10-05-2022, 06:51 AM
(10-02-2022, 10:32 AM)brynmawr1 Wrote: What it is to beIn moderate critique, my first difficulty is the title. The subject (even the viewpoint character here), it seems to me, is the poem rather than the poet. Hence it is birth by or from rather than of. In the title, though, "Birth From a Poet" doesn't work... perhaps something like "Born From a Poet?"
born with the sun
under a rose-dusted sky
caught between the dream
and not, a mind split
by that cutting light,
mysterious; a glimpse
of shadowed edges,
what exists at the seams
of the world.
Alone, standing revealed
before the mirror,
windows unshaded.
Then whittled.
Cut to find the heartwood,
their penknives so sharp;
trimmed, shaped, made beautiful?
Something reborn.
To bleed
in that birthing.
To find that hunger
for your own blood.
This is a poem I have reworked formerly titled "Critique".

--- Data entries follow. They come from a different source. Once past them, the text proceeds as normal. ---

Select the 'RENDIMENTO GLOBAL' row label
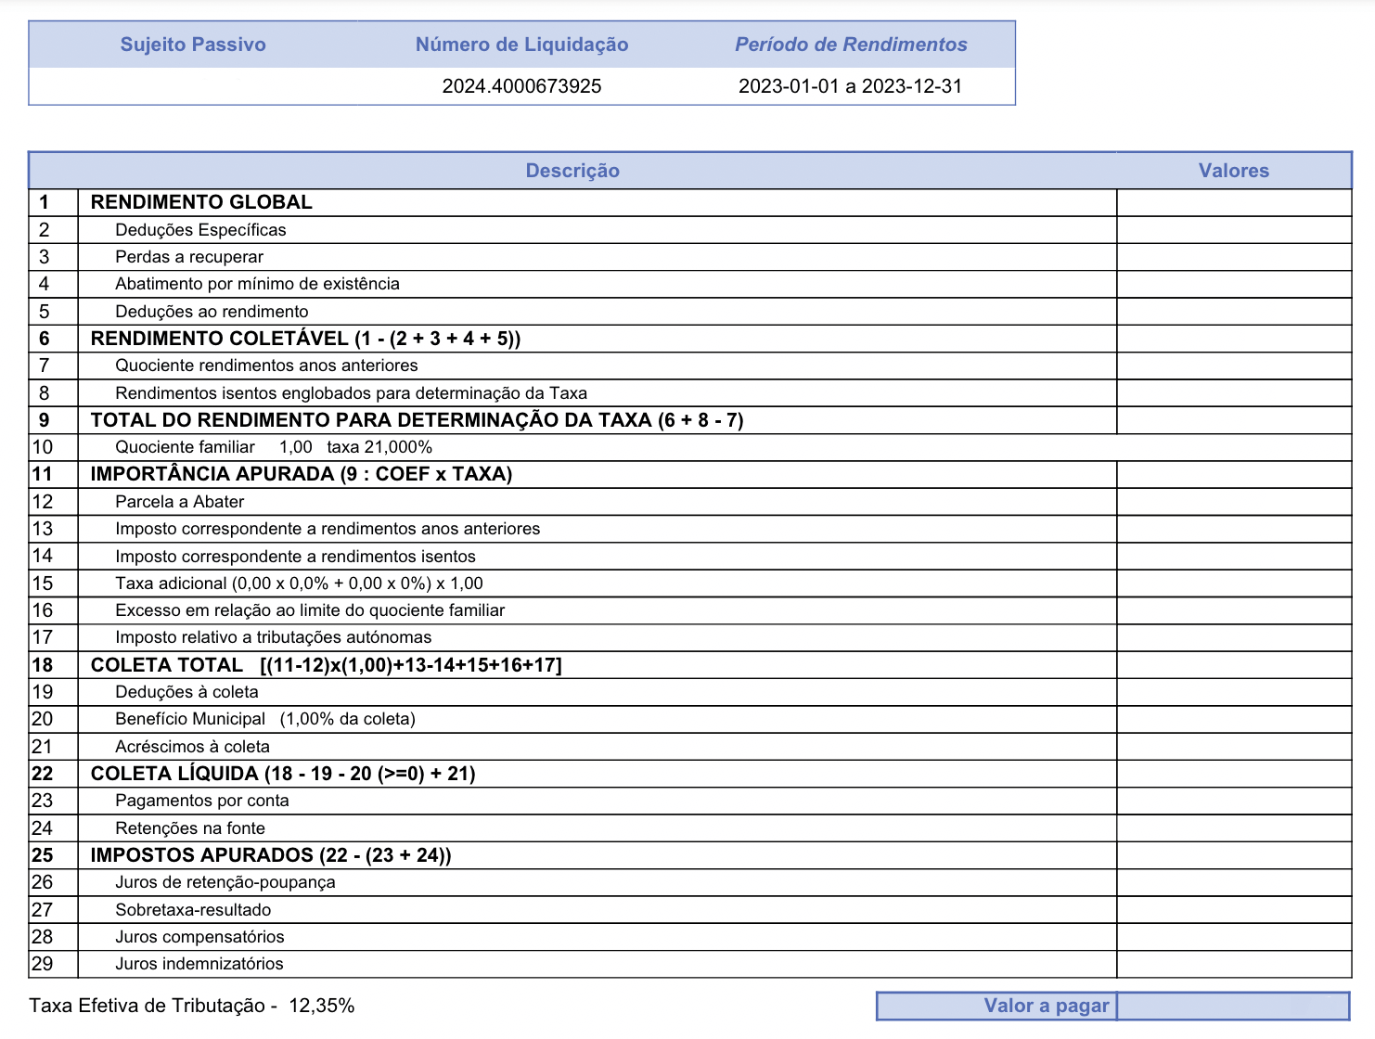Screen dimensions: 1375x1039 [x=201, y=202]
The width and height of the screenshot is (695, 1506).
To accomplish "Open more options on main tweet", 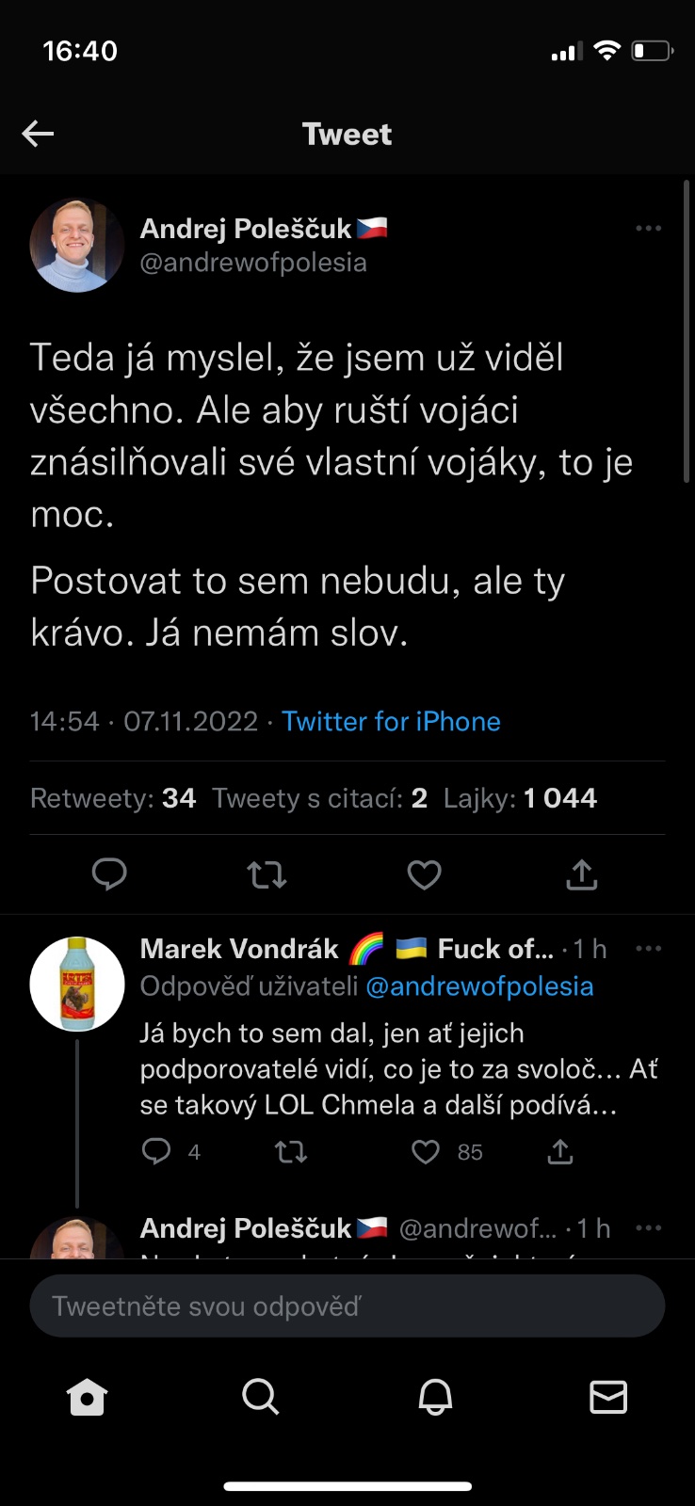I will click(648, 229).
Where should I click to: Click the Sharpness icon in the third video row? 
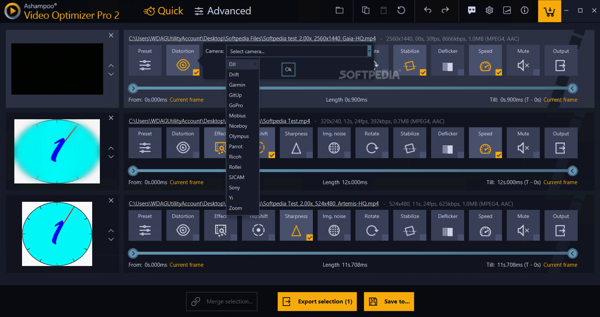(x=296, y=230)

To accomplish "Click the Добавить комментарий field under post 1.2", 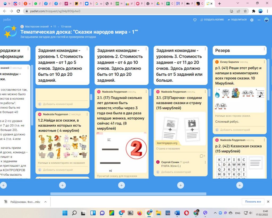I will coord(58,170).
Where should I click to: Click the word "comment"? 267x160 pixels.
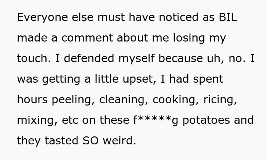click(x=87, y=38)
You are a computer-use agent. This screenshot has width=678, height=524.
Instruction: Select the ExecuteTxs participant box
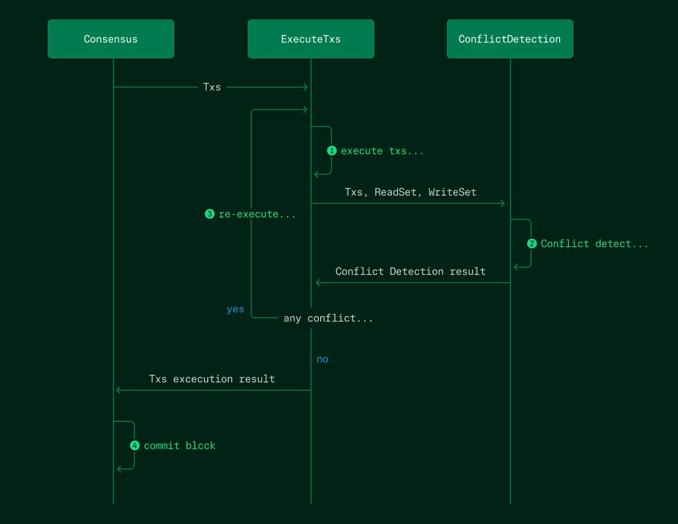coord(311,39)
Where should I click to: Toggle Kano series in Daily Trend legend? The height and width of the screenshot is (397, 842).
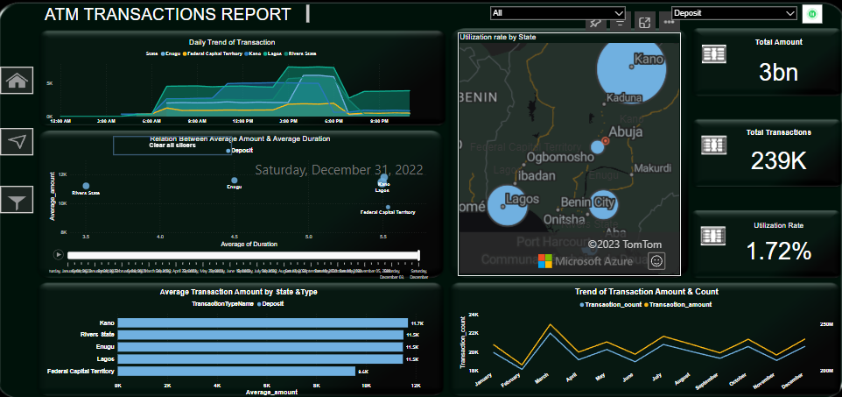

A small suggestion would be to separate "penknives" into "pen knives" or "pen-knives," suggesting the correcting instruments of pre-digital editors and critics (the expression used in the military of my time, upon seeing a report or communique red-penciled profusely by an instructor or commander, was "he bled all over it").
My other suggestion is to add a stanza suggesting the loss of whole body parts - words, phrases, even (Heaven help us) rhymes, along with more fluid and replaceable blood. Turning a Petrarchan sonnet into free verse, or vice-versa, is a transition that puts humans dissatisfied with their birth sex to shame.